Clint Boon pictured mixing at South nightclub

“Needless to say, this will be a great send-off and probably an emotional one! Lots of love.”

Clint’s posts were greeted by a huge outpouring of gutted fans who spoke of their own “legendary” nights spent at the basement club. The venue was well known for its indie parties, but also celebrated an eclectic mix of musical styles, including the Murkage garage party.

It was first opened as South in 1995 by former Hacienda promoter Paul Cons, as an “antidote” to the superclub trend. In 2001 it was taken over by Oldham club entrepreneur Aaron Mellor’s Tokyo Industries and redesigned by renowned Hacienda designer Ben Kelly in 2010.

The site also has a long history as a nightclub, dating back to the 1970s when it opened as one of Manchester’s first gay clubs. But there are now signs on the door of the South King Street unit stating that the landlord had “relinquished the lease” to South.

Club boss Aaron Mellor and DJ Clint Boon outside the South nightclub which will unfortunately close

Tokyo Industries explained in a statement that the closure is due to the end of the lease during Covid and the “owner wishing to redevelop the space”. It is not yet known what the next plans are for the famous club site.

Commenting on the closure, club general manager Aaron Mellor said: “Over the past few years we have seen more and more residential apartments surrounding us on South King Street, leading to noise reduction advisories and adaptation after adaptation to try and fix the sound issues Most recently the demolition and redevelopment of the old Pizza Express building into a hotel closed our adjacent street moving our smoking area to South King Street returning more problems noise from residents overlooking this street.

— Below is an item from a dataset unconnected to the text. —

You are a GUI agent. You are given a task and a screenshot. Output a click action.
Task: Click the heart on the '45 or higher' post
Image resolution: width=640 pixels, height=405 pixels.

We have become landlocked by residential development. .

He added: “All good things must come to an end – we’ve had some amazing times in this building, but now seems like the right time to close the chapter in this story. All the staff, club nights, promoters and of course Mr. Boon, will be safely moved to our Deaf Institute, Gorilla and Factory locations. All you need is SOUTH…x.”

There have been a lot of developments around Southern nightclub in recent years

Inspiral Carpets keyboardist Clint began DJing at South’s Friday night slot The Rock + Roll Bar in 1997, and by June 2001 had taken over the club’s Saturday night residency will definitely finish as Manchester’s longest-serving clubnight, ironically 21 day-to-day this weekend.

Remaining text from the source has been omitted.